((

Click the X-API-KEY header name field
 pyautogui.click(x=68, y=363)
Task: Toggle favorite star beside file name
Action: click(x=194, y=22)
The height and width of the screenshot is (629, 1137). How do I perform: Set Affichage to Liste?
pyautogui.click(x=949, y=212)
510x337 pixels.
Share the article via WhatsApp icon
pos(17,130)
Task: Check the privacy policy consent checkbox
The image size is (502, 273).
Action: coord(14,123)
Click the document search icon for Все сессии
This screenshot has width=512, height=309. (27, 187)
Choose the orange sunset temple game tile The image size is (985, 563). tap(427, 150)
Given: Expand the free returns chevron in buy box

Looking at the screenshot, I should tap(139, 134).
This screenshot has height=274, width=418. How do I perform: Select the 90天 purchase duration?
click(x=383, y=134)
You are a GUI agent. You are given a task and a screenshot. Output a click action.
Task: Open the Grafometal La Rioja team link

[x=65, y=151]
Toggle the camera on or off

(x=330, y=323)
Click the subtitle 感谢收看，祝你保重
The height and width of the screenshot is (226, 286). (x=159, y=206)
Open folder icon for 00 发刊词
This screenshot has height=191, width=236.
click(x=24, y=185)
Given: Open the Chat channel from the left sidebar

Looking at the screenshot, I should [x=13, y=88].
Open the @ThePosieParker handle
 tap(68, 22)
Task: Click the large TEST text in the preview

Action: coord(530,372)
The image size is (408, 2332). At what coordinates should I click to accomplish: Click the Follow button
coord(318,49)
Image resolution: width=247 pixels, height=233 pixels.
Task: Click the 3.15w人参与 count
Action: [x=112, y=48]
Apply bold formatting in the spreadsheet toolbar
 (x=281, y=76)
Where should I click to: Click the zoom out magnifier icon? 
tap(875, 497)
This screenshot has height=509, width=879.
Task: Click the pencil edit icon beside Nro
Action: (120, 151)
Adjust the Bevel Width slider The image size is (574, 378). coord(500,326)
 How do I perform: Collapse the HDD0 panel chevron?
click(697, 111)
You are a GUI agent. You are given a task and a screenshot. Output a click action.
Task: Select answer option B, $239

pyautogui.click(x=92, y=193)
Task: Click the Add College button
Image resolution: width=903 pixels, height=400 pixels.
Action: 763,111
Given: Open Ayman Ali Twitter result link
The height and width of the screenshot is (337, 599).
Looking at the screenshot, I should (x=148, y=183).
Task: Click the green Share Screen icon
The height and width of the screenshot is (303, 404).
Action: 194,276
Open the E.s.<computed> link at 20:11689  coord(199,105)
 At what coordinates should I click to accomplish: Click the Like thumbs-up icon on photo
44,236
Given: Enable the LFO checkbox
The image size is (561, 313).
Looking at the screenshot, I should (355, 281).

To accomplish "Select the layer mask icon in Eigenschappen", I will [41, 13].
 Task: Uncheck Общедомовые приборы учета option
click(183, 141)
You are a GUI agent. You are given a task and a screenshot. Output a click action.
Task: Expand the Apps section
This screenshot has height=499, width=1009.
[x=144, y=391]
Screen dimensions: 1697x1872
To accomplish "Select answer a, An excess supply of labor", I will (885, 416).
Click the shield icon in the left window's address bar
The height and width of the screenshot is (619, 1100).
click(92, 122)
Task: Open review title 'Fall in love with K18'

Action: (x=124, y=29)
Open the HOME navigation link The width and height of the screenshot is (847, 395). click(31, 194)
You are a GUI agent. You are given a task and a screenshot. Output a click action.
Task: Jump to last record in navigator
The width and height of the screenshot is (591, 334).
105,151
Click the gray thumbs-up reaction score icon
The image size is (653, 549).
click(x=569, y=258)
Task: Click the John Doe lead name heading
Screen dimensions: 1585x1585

))

▸ **Work to complete**: Say each line again exactly as it appears above.

▸ **Your solution**:
Click the X-API-KEY header name field
 pyautogui.click(x=68, y=363)
Task: Toggle favorite star beside file name
Action: click(x=194, y=22)
The height and width of the screenshot is (629, 1137). How do I perform: Set Affichage to Liste?
pyautogui.click(x=949, y=212)
510x337 pixels.
Share the article via WhatsApp icon
pos(17,130)
Task: Check the privacy policy consent checkbox
The image size is (502, 273).
Action: coord(14,123)
Click the document search icon for Все сессии
This screenshot has width=512, height=309. (27, 187)
Choose the orange sunset temple game tile The image size is (985, 563). tap(427, 150)
Given: Expand the free returns chevron in buy box

Looking at the screenshot, I should tap(139, 134).
This screenshot has height=274, width=418. How do I perform: Select the 90天 purchase duration?
click(x=383, y=134)
You are a GUI agent. You are given a task and a screenshot. Output a click action.
Task: Open the Grafometal La Rioja team link

[x=65, y=151]
Toggle the camera on or off

(x=330, y=323)
Click the subtitle 感谢收看，祝你保重
The height and width of the screenshot is (226, 286). (x=159, y=206)
Open folder icon for 00 发刊词
This screenshot has height=191, width=236.
click(x=24, y=185)
Given: Open the Chat channel from the left sidebar

Looking at the screenshot, I should [x=13, y=88].
Open the @ThePosieParker handle
 tap(68, 22)
Task: Click the large TEST text in the preview

Action: coord(530,372)
The image size is (408, 2332). At what coordinates should I click to accomplish: Click the Follow button
coord(318,49)
Image resolution: width=247 pixels, height=233 pixels.
Task: Click the 3.15w人参与 count
Action: [x=112, y=48]
Apply bold formatting in the spreadsheet toolbar
 (x=281, y=76)
Where should I click to: Click the zoom out magnifier icon? 
tap(875, 497)
This screenshot has height=509, width=879.
Task: Click the pencil edit icon beside Nro
Action: (120, 151)
Adjust the Bevel Width slider The image size is (574, 378). coord(500,326)
 How do I perform: Collapse the HDD0 panel chevron?
click(697, 111)
You are a GUI agent. You are given a task and a screenshot. Output a click action.
Task: Select answer option B, $239

pyautogui.click(x=92, y=193)
Task: Click the Add College button
Image resolution: width=903 pixels, height=400 pixels.
Action: 763,111
Given: Open Ayman Ali Twitter result link
The height and width of the screenshot is (337, 599).
Looking at the screenshot, I should (x=148, y=183).
Task: Click the green Share Screen icon
The height and width of the screenshot is (303, 404).
Action: 194,276
Open the E.s.<computed> link at 20:11689  coord(199,105)
 At what coordinates should I click to accomplish: Click the Like thumbs-up icon on photo
44,236
Given: Enable the LFO checkbox
The image size is (561, 313).
Looking at the screenshot, I should (355, 281).

To accomplish "Select the layer mask icon in Eigenschappen", I will [41, 13].
 Task: Uncheck Общедомовые приборы учета option
click(183, 141)
You are a GUI agent. You are given a task and a screenshot. Output a click action.
Task: Expand the Apps section
This screenshot has height=499, width=1009.
[x=144, y=391]
Screen dimensions: 1697x1872
To accomplish "Select answer a, An excess supply of labor", I will (885, 416).
Click the shield icon in the left window's address bar
The height and width of the screenshot is (619, 1100).
click(92, 122)
Task: Open review title 'Fall in love with K18'

Action: (x=124, y=29)
Open the HOME navigation link The width and height of the screenshot is (847, 395). click(31, 194)
You are a GUI agent. You are given a task and a screenshot. Output a click action.
Task: Jump to last record in navigator
The width and height of the screenshot is (591, 334).
105,151
Click the gray thumbs-up reaction score icon
The image size is (653, 549).
click(x=569, y=258)
Task: Click the John Doe lead name heading
Screen dimensions: 1585x1585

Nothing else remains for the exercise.